コトラーは、人間の洞察を獲得するためには、マーケティング作業チームのメンバー間で、以下のようなステップを踏んでいく必要があるとしています。
- タスクの理解を一致させる
- 問題についての共通理解
- 深い洞察を得る
- 収集した知見や認識を結晶化する
1)については、まず問題の探索作業を開始する前に、作業メンバーへのブリーフィングを行い、監督責任者を含めたチーム内でのタスクの理解を一致させる、ということです。
2)は、探索によって得られた情報や知見を文書化し、作業メンバー間で共有し、繰り返し意見交換を行うことで、問題に関するメンバー間の共通理解を醸成していくことが大切です。
コトラーは、顧客の心情に深く共感し、その行動を理解するために有効な手法として、カスタージャーニー上の全てのタッチポイントに顧客の感情や反応、行動をマッピングするを勧めています。
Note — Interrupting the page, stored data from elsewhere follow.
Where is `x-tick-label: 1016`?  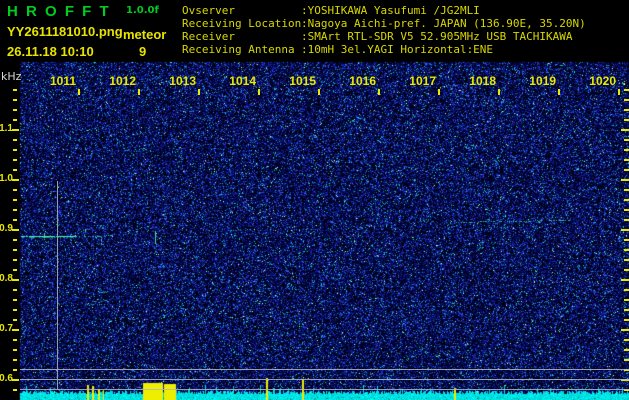 x-tick-label: 1016 is located at coordinates (362, 81).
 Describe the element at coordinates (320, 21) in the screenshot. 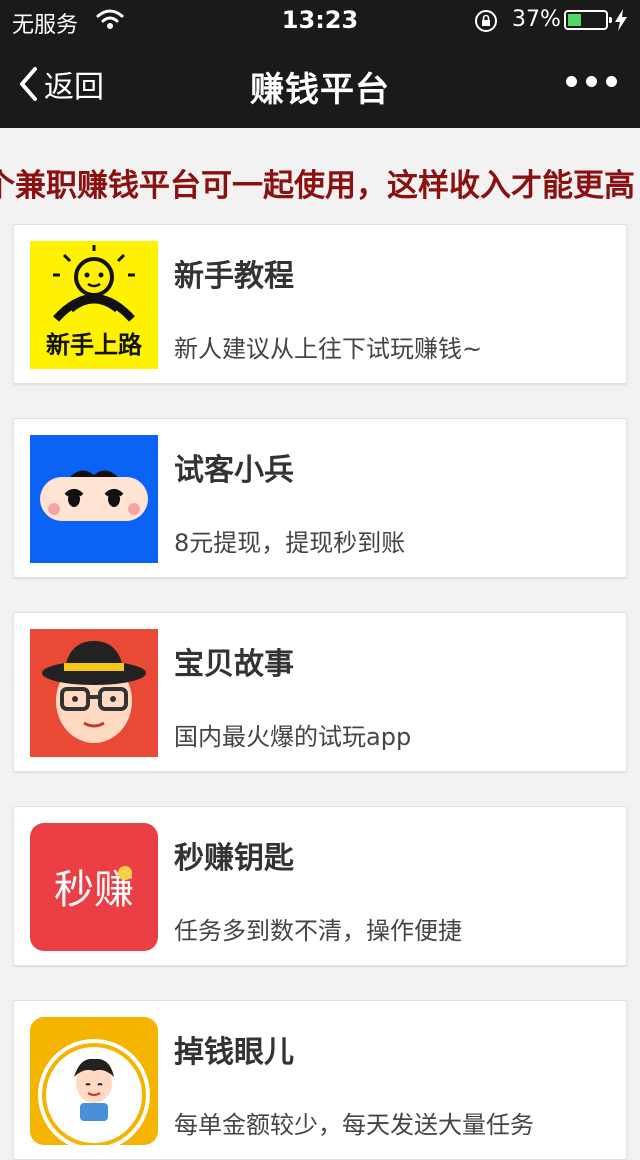

I see `status-bar: 无服务 13:23 37%` at that location.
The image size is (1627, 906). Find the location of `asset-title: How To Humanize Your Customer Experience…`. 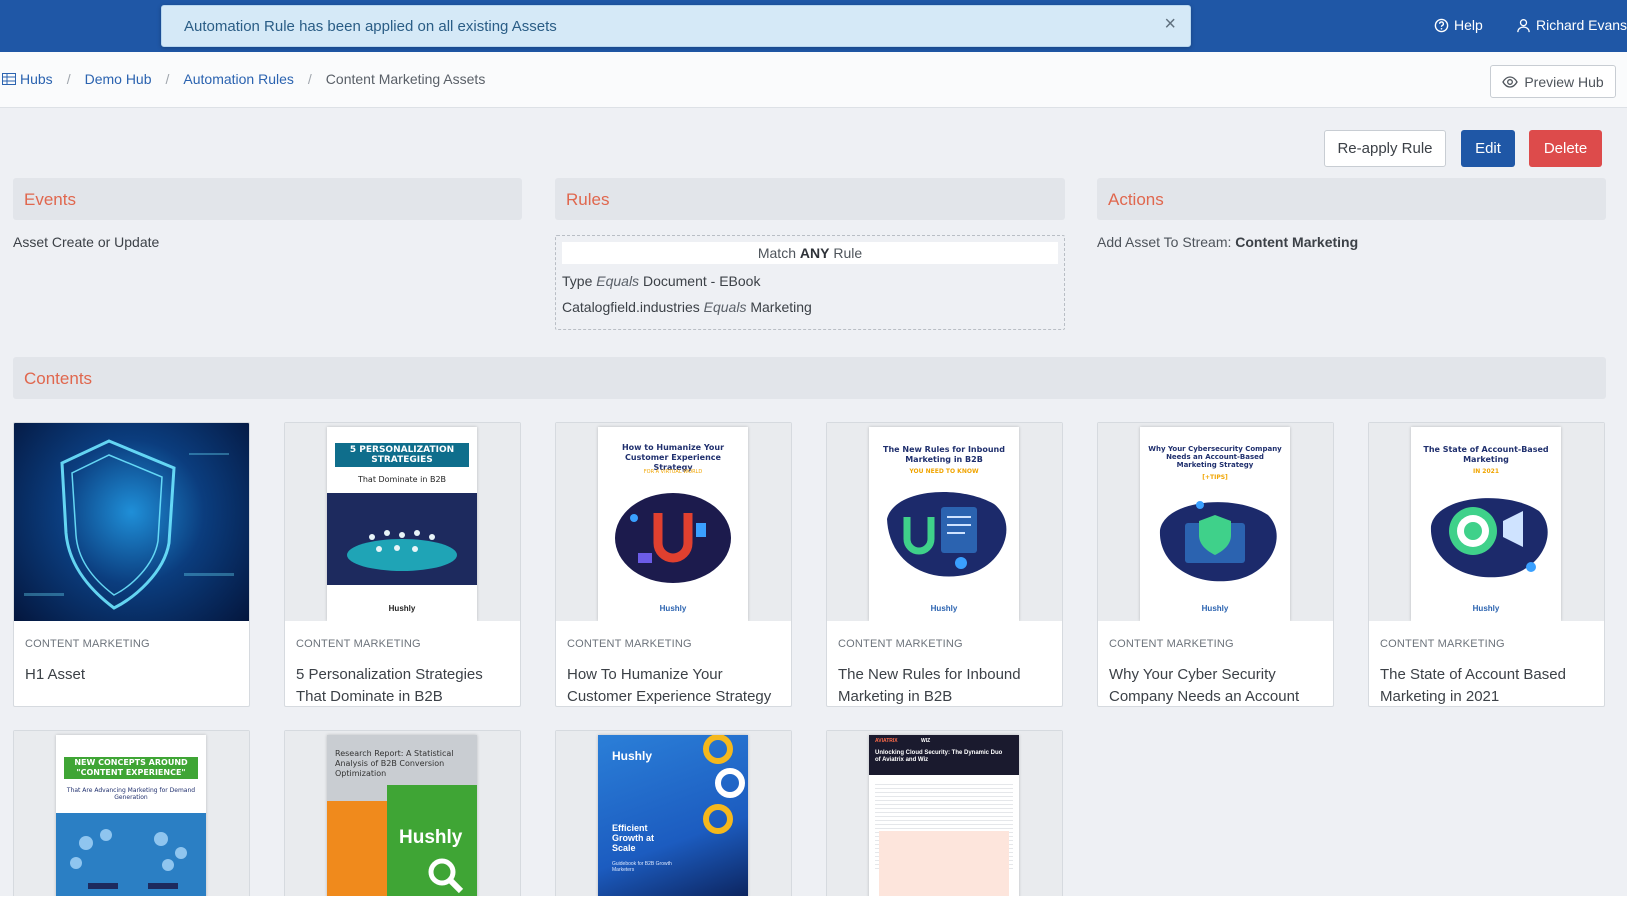

asset-title: How To Humanize Your Customer Experience… is located at coordinates (670, 686).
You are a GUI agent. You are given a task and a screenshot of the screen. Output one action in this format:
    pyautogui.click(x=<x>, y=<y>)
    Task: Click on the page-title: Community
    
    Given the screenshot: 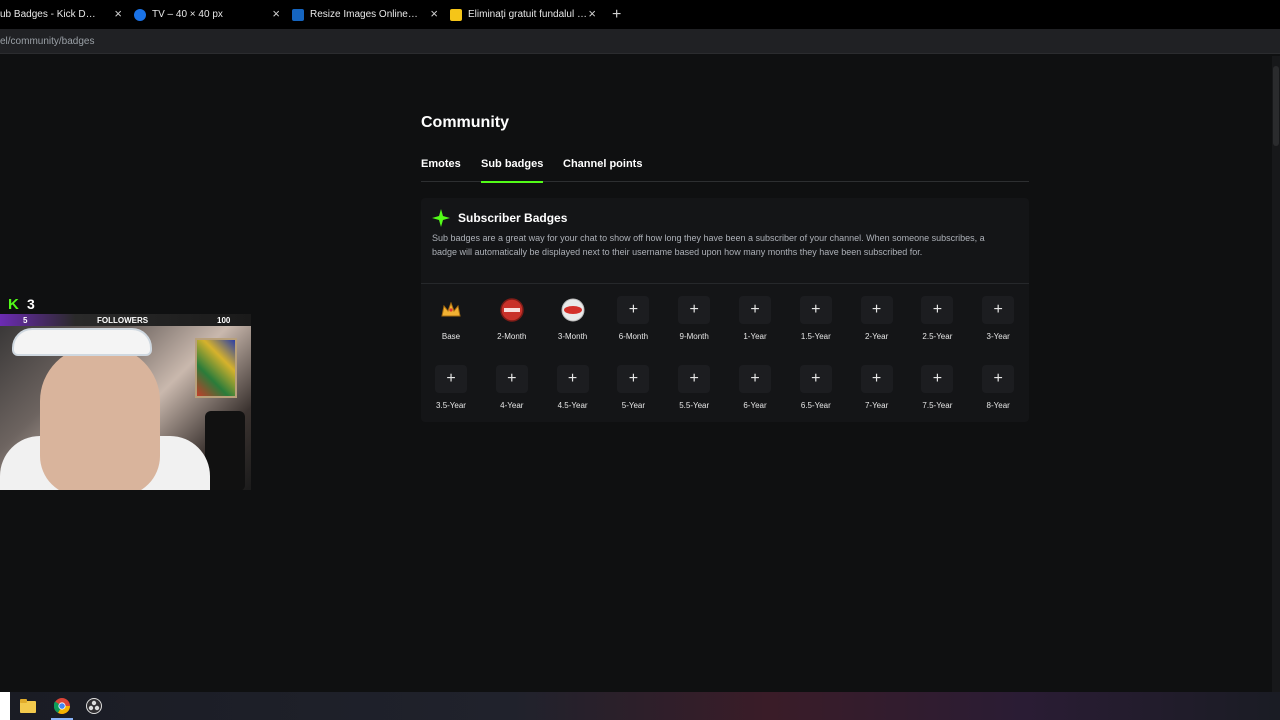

マッピングによって顧客の体験が可視化され、顧客体験の動きや変化を、作業メンバーで共有することが可能になります。
メンバー間で、問題に対する理解が一致しているかどうか、見解の相違があれば、他の側面について検討します。問題を抱えているのは誰なのか、それら人々が感じているニーズ・期待・感情はどんなものなのか。その問題について利害関係者が誰で、それぞれ問題に対してどのようなニーズ・期待・感情を持っているのか。問題の因果関係、文脈、フレームワークはどんなものか。政治、経済、社会、技術、環境、法制度などがどう影響しているのか等、メンバー間で、問題に対する理解を深めていきます。
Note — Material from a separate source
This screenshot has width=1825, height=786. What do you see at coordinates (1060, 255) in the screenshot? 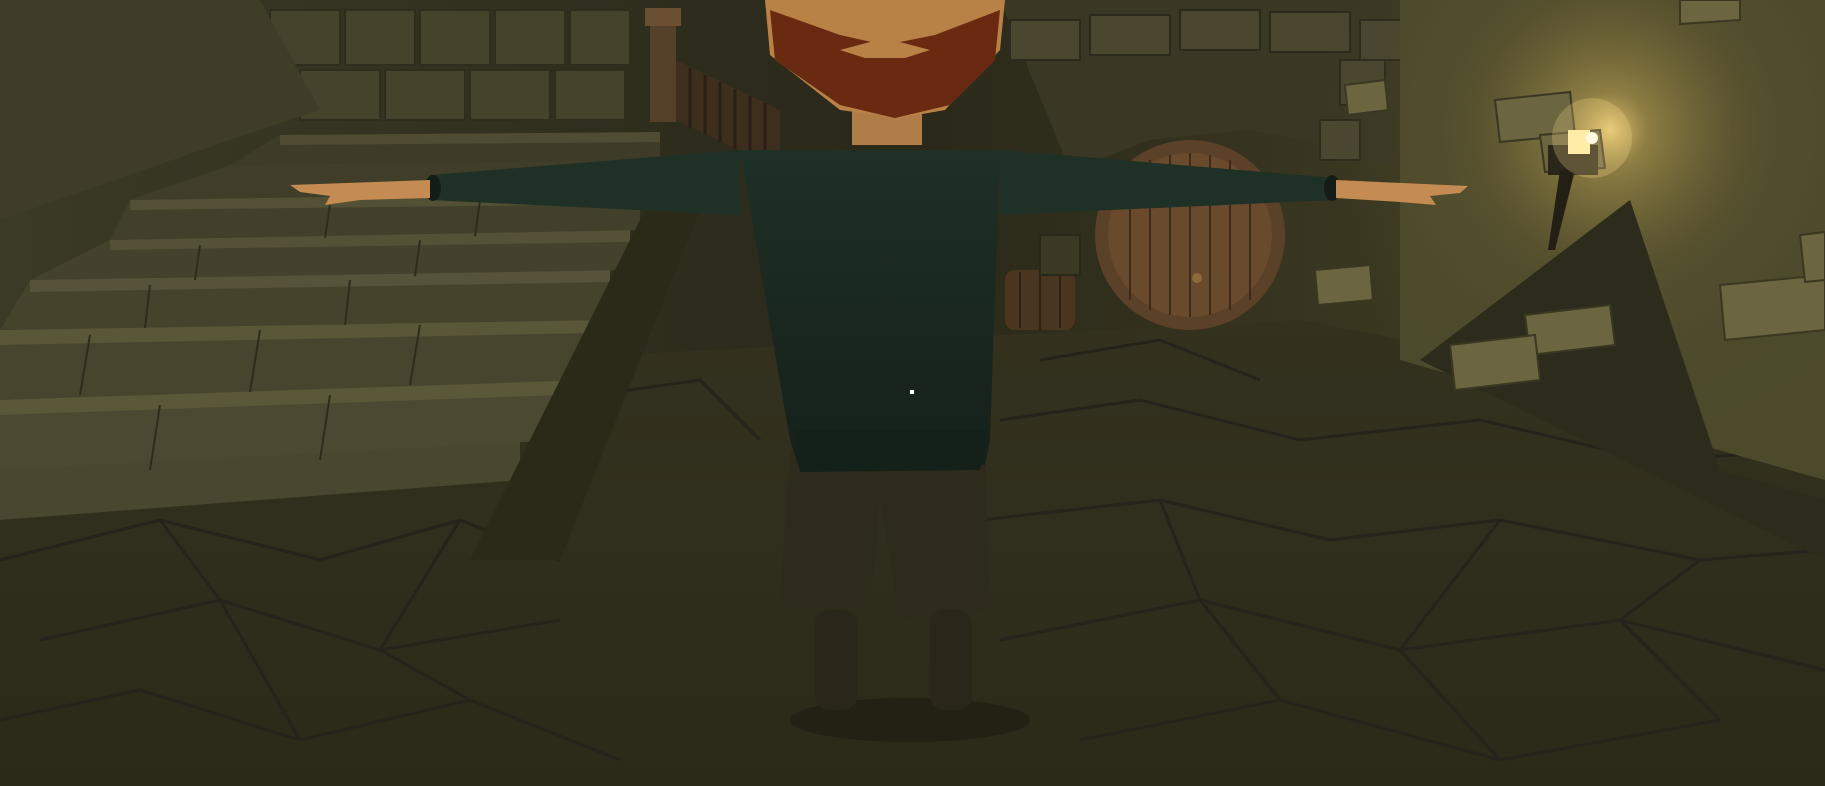
I see `crate` at bounding box center [1060, 255].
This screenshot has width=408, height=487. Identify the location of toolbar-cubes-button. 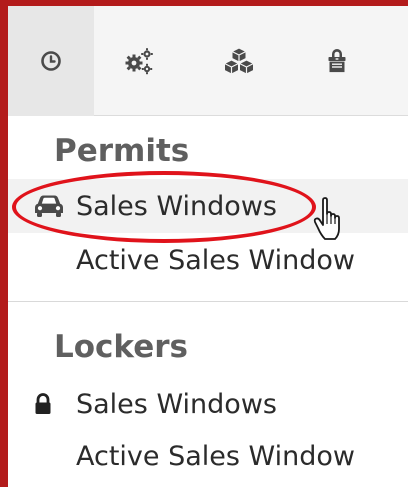
(239, 61).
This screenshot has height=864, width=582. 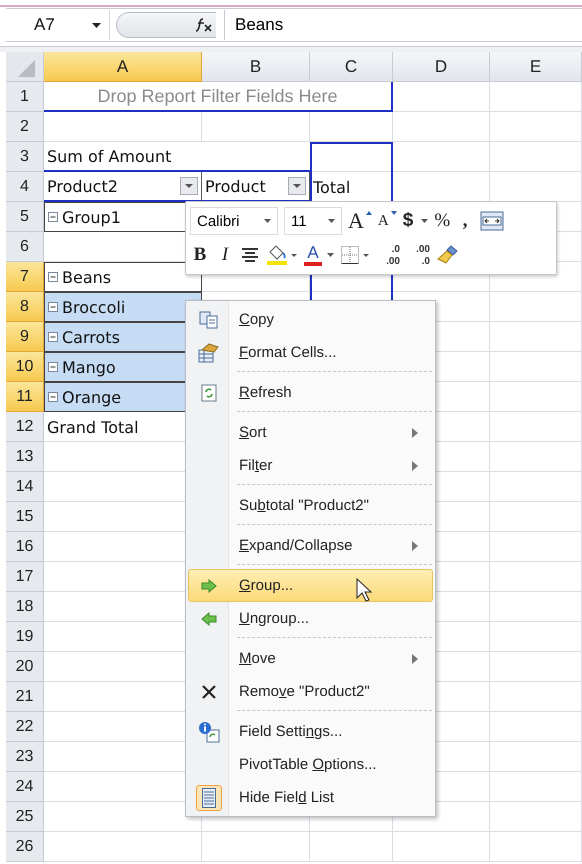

3)は、エスノグラフィー、ネトノグラフィーなどの定性的探索、ビッグデータ分析などの定量的探索など、複数の方法を使い、同じ問題を抱えている人々についての深い洞察を得る段階です。
4)は、特定集団や問題の特定の側面に向け、収集した知見や認識を結晶化する段階です。作業メンバーは、収集した知見をチーム全体で発表しますが、その際にはユーザーが抱えている問題とニーズ・期待・感情について“共感的”に、他のメンバーに対して説明します。
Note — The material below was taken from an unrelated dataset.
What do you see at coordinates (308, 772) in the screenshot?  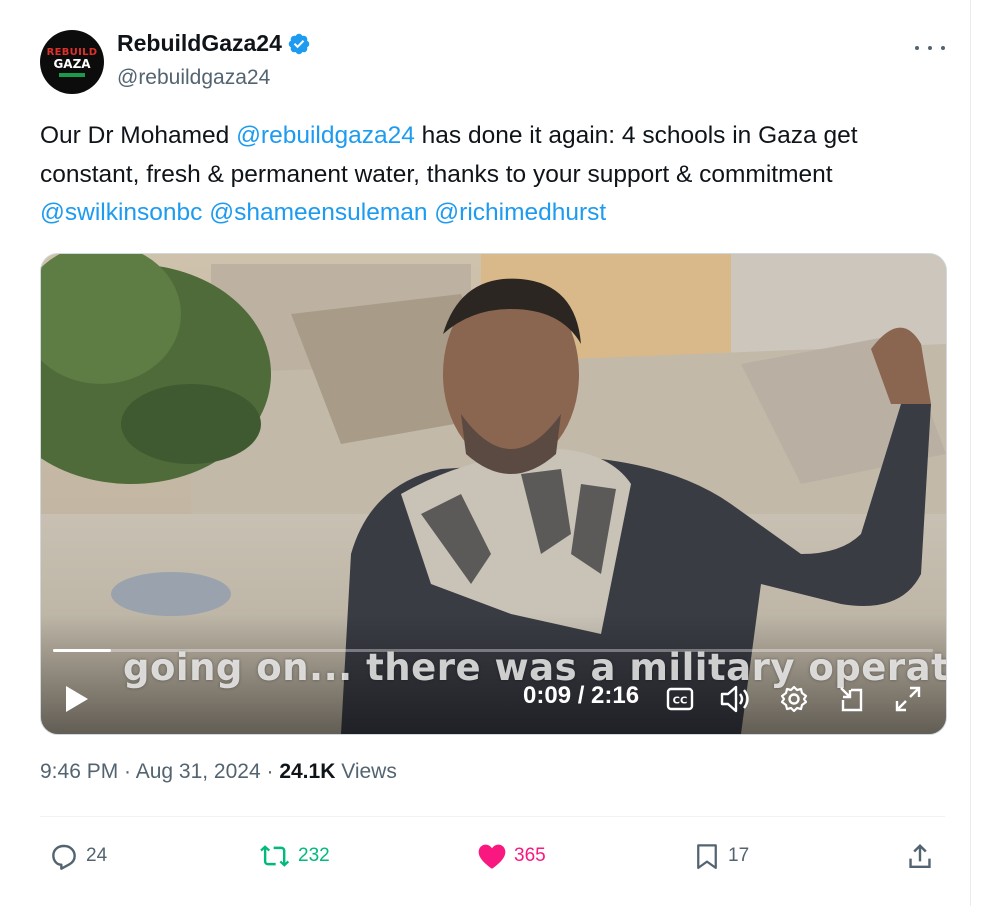 I see `views-count: 24.1K` at bounding box center [308, 772].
コトラーは、発表の際に、共感マップ(エンパシーマップ)と呼ばれるものを使ってユーザーの心情や行動を図式化することで、正確な洞察とチーム内でのコンセンサスを得るのに役立つとアドバイスしています。
こうして、各メンバーから持ち寄られた情報や知見をもとに、作業チームとして取り組むべき課題を抽出していきますが、明らかになった課題・問題に対するソリューションの検討は、また次の段階の作業となります。